The following paragraphs are added to the section of the Prospectus
captioned "Fund Management" for New England International Equity Fund:

  NEIC, the parent company of Draycott Partners, Ltd. ("Draycott"),
  has agreed to sell Draycott to Cursitor Holdings, Ltd. U.K.
  ("Cursitor").  Draycott serves as the investment adviser to the
  Fund.  The sale is expected to occur in late December, 1995.  The
  sale is subject to a number of conditions, including approval by the
  Fund's shareholders of new investment advisory arrangements for the
  Fund.  Under these new arrangements, New England Funds Management,
  L.P., a subsidiary of NEIC, would become the Fund's investment
  adviser, and Draycott would continue to be responsible, as
  subadviser, for the day-to-day management of the Fund's investment
  portfolio.  A proxy statement describing the new arrangements will
  be sent to shareholders of the Fund prior to their being asked to
  vote on the new arrangements.  No changes in the Fund's investment
  objective or policies, or in the portfolio management personnel
  responsible for the Fund's day-to-day investment management, are
  contemplated in connection with the sale.
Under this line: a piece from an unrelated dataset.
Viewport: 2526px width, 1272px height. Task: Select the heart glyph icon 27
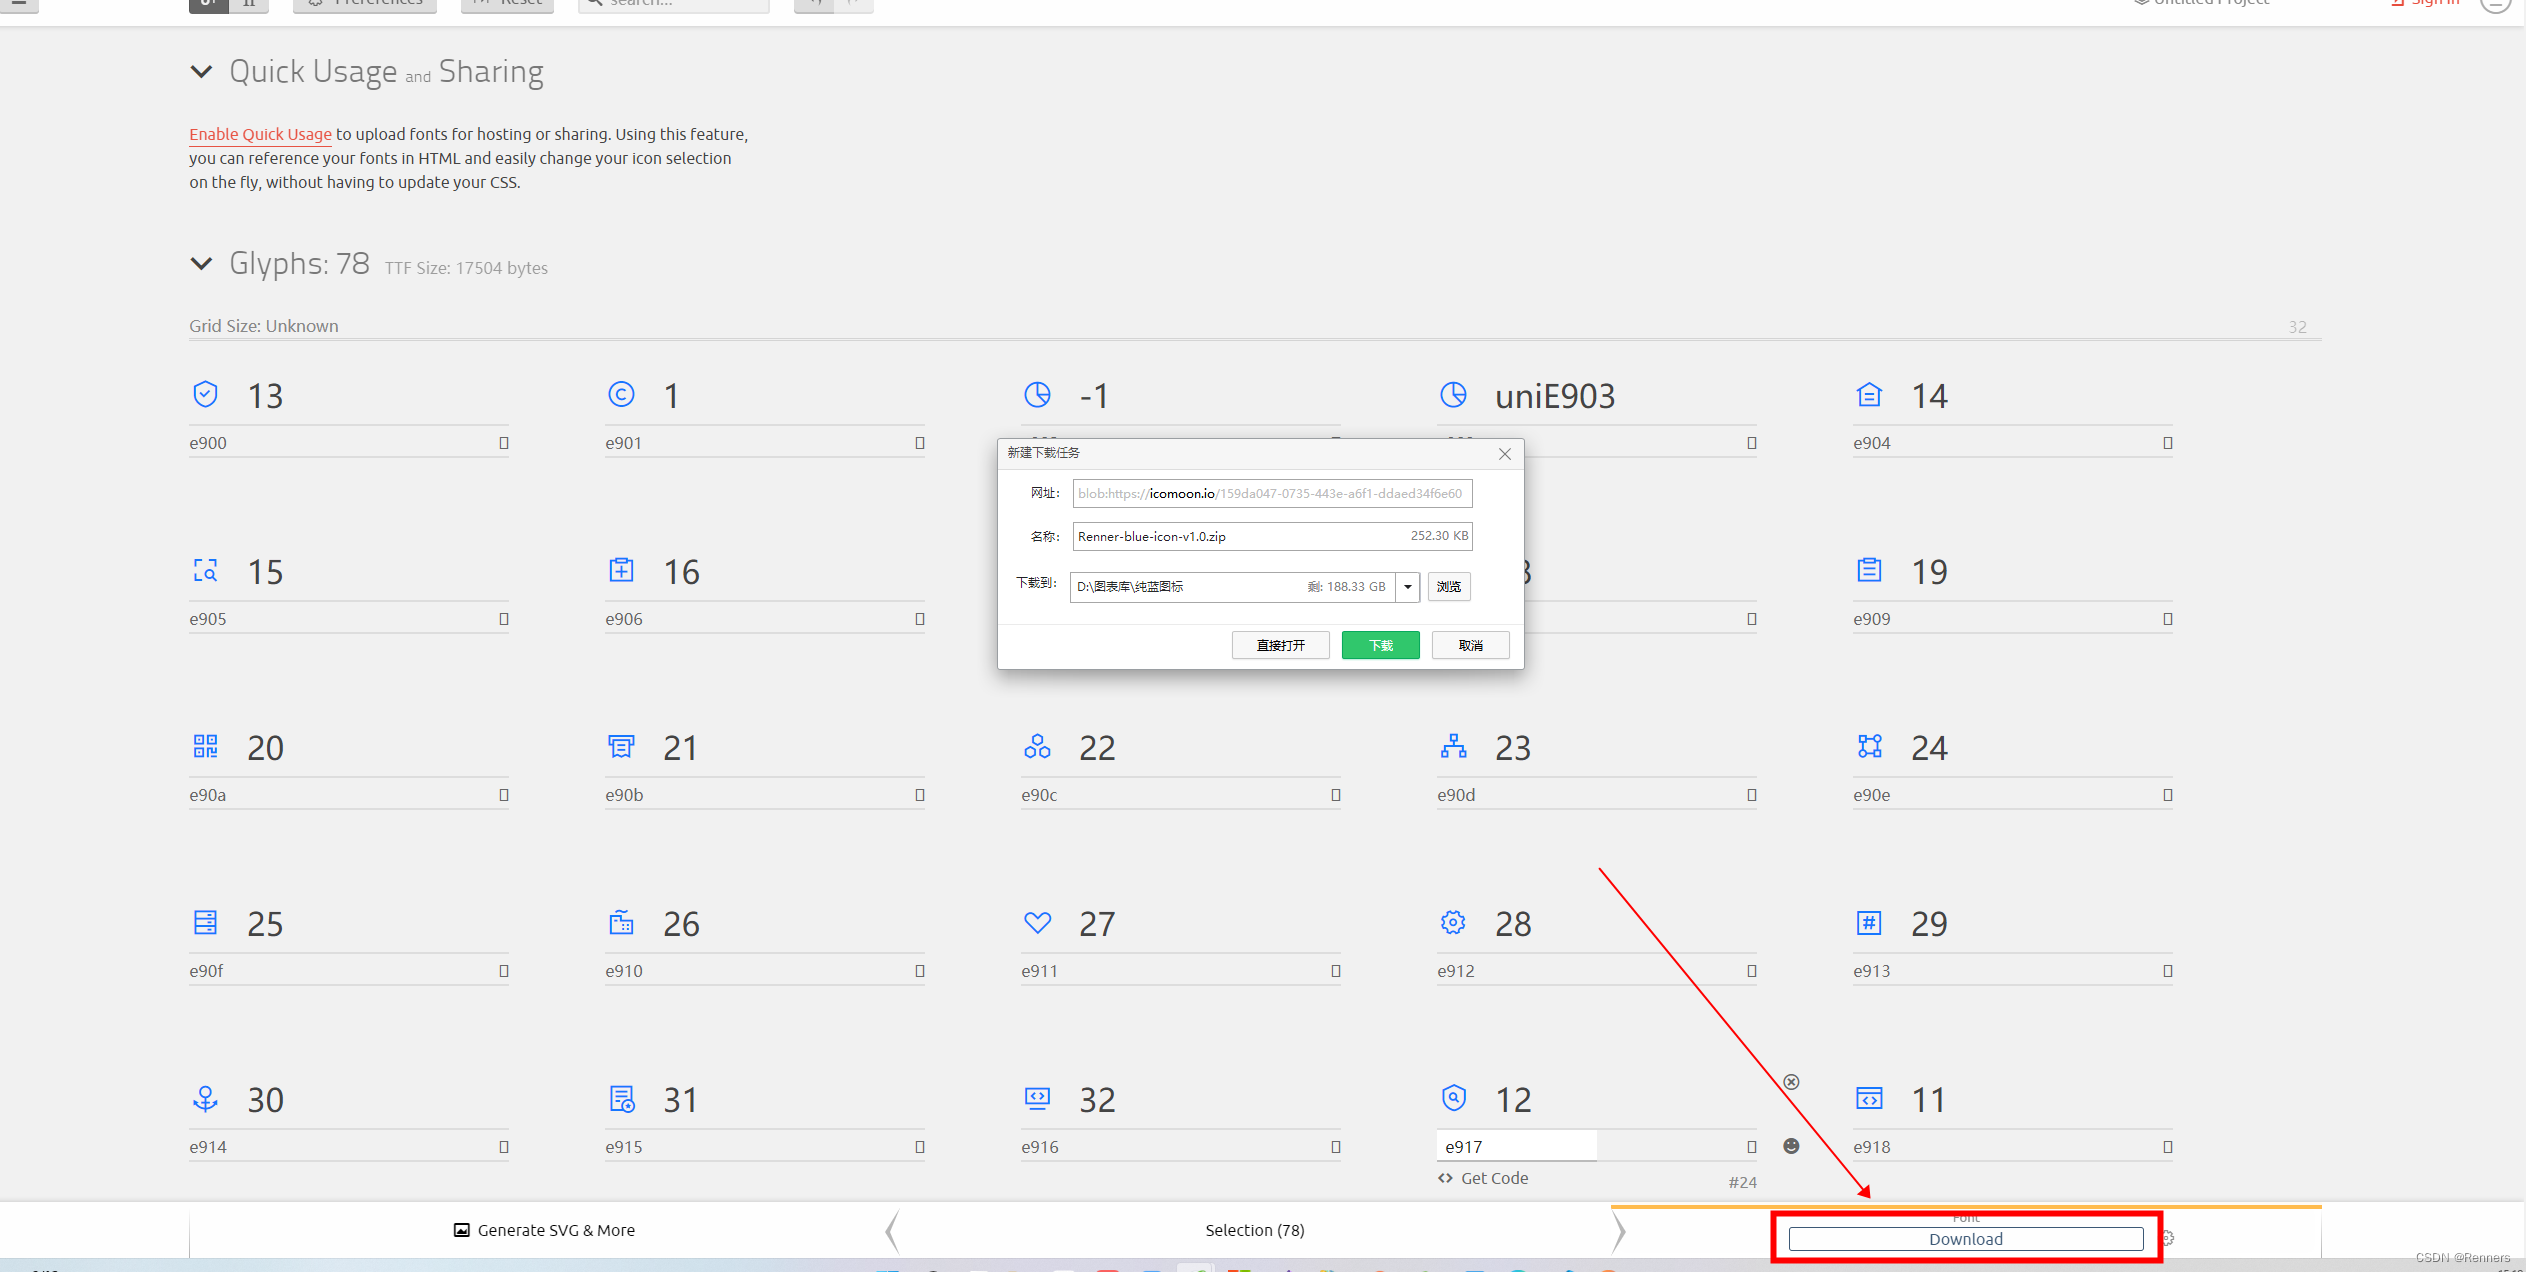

  Cursitor, headquartered at 66 Buckingham Gate, London, England SW1E
  6AU, is an international investment management group that had
  approximately $9.4 billion of assets under management at September
  30, 1995.

  On October 24, 1995, Alliance Capital Management, L.P. ("Alliance
  Capital") announced that it had agreed in principle to acquire the
  business of Cursitor and of an affiliated company, Cursitor-Eaton
  Asset Management Company.  If consummated, this acquisition would
  result in Draycott becoming a wholly-owned subsidiary of a new
  entity, Cursitor Alliance LLC, in which Alliance Capital would own a
  93% interest.  Alliance Capital Management Corporation ("ACMC"), the
  sole general partner of, and the owner of a 1% general partnership
  interest in, Alliance Capital, is an indirect wholly-owned
  subsidiary of The Equitable Life Assurance Society of the United
  States, which is a wholly-owned subsidiary of The Equitable
  Companies Incorporated, a holding company controlled by AXA, a
  French insurance holding company.

The following paragraphs are added to the section of the Prospectus
captioned "Ways to Buy Fund Shares" for each of the Funds:

  Investment checks should be made payable to New England Funds.

  New England Funds will accept second-party checks (up to $10,000)
  for investments into existing accounts only.  (A second-party check
  is a check made payable to a New England Funds shareholder which the
  shareholder has endorsed to New England Funds for deposit into an
  account registered to the shareholder.)

  New England Funds will NOT accept third-party checks, except certain
  third-party checks issued by other mutual fund companies, broker
  dealers or banks representing the transfer of retirement assets.  (A
  third-party check is a check made payable to a party which is not a
  New England Funds shareholder, but which has been ultimately
  endorsed to New England Funds for deposit into an account.)